- Location of Jüdenberg
- Jüdenberg Jüdenberg
- Coordinates: 51°45′N 12°25′E﻿ / ﻿51.750°N 12.417°E
- Country: Germany
- State: Saxony-Anhalt
- District: Wittenberg
- Town: Gräfenhainichen

Area
- • Total: 24.47 km^{2} (9.45 sq mi)
- Elevation: 79 m (259 ft)

Population (2011)
- • Total: 550
- • Density: 22/km^{2} (58/sq mi)
- Time zone: UTC+01:00 (CET)
- • Summer (DST): UTC+02:00 (CEST)
- Postal codes: 06773
- Dialling codes: 034953
- Vehicle registration: WB
- Website: Gemeinde Jüdenberg

= Jüdenberg =

Jüdenberg (/de/) is a Ortsteil in Wittenberg district in Saxony-Anhalt, Germany. Since January 2007, it belongs to the municipality of Gräfenhainichen. Jüdenberg lies about 4 km northwest of Gräfenhainichen on the edge of the Biosphere Reserve Middle Elbe.

== Politics ==
The municipal council was made up of eight councillors.
- CDU 1 seat
- Marksmen's Club (citizens' coalition) 5 seats
- Fire Brigade (citizens' coalition) 3 seats
- Free Voters (citizens' coalition) 2 seats
(as of municipal election held on 5 September 2004)

The honorary mayor Heinz Powroznik was first elected on 15 December 2002.

== Transport ==

=== Road ===
Federal Highway (Bundesstraße) B 107 between Coswig and Bad Düben runs right through the community.
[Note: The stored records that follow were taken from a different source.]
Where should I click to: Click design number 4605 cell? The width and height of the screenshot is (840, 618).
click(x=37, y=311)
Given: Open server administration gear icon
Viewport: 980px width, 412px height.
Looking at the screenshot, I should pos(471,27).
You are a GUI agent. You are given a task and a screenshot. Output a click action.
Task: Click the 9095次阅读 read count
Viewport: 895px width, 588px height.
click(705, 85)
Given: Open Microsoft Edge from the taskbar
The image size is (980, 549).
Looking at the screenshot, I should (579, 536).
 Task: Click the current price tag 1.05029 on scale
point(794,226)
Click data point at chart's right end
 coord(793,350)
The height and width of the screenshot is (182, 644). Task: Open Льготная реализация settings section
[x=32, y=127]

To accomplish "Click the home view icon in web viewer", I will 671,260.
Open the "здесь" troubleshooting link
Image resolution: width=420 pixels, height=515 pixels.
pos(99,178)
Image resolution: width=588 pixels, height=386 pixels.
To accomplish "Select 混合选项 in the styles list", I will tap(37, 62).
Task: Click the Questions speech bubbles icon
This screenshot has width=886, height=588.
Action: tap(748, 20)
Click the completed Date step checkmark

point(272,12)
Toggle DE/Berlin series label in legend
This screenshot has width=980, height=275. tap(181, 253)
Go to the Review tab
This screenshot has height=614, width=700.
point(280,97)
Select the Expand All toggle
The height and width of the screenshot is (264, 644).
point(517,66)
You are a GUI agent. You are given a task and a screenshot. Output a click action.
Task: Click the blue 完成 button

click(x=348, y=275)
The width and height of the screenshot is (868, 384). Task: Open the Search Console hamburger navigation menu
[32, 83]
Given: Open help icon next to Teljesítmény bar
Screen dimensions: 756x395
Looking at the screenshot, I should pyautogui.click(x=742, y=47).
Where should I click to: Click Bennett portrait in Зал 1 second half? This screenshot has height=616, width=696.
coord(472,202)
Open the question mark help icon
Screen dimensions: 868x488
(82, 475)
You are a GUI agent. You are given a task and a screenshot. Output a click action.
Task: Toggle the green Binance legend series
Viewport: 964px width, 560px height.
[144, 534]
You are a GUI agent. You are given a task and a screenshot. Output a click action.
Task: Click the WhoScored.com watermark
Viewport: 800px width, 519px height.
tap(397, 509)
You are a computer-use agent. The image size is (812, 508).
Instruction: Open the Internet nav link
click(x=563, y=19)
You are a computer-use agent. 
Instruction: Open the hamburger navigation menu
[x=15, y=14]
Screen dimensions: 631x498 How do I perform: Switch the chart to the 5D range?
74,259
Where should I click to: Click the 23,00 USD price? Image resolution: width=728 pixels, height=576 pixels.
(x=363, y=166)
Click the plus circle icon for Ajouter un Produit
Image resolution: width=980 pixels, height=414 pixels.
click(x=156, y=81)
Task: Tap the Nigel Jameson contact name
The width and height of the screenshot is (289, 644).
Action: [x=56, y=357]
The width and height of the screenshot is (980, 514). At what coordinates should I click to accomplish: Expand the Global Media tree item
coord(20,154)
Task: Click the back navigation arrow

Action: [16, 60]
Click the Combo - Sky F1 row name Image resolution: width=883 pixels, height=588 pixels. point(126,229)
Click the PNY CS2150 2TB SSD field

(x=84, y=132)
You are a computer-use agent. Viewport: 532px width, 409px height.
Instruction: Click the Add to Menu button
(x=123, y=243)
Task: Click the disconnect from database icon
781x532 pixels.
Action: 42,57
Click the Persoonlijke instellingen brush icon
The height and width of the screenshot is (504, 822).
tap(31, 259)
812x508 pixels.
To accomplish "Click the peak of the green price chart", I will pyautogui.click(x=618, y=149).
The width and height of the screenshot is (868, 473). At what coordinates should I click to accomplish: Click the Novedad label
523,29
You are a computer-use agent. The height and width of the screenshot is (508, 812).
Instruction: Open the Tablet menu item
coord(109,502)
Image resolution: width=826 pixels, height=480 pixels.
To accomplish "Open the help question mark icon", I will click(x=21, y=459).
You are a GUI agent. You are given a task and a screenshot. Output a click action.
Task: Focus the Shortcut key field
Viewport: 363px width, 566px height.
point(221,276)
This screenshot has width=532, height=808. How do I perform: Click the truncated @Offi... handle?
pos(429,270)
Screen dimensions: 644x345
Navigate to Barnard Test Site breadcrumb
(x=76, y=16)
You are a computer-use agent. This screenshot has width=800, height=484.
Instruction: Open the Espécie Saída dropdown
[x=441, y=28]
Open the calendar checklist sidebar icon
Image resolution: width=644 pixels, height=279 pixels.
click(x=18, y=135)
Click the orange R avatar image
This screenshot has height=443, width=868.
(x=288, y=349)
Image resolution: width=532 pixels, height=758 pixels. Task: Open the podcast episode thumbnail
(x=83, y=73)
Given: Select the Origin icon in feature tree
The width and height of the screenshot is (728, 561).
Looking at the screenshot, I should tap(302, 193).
The district road K2038 leads to Möhlau. The Dessau-Ost interchange with Autobahn A9 (Munich - Berlin) is about 11 km away.

=== Railway ===
The nearest railway station is about 4 km away in Gräfenhainichen lying on the Deutsche Bahn line between Wittenberg and Bitterfeld. Oranienbaum railway station on the Dessau-Wörlitzer Eisenbahn line is served only in the summer.

Brown coal haulage from the Golpa-Nord strip mine to Vockerode on the stretch of the mining railway running past the community ceased after the power station was shut down. It is still used for special trips to Ferropolis (an industrial museum), so the old signal box has been converted into a halt.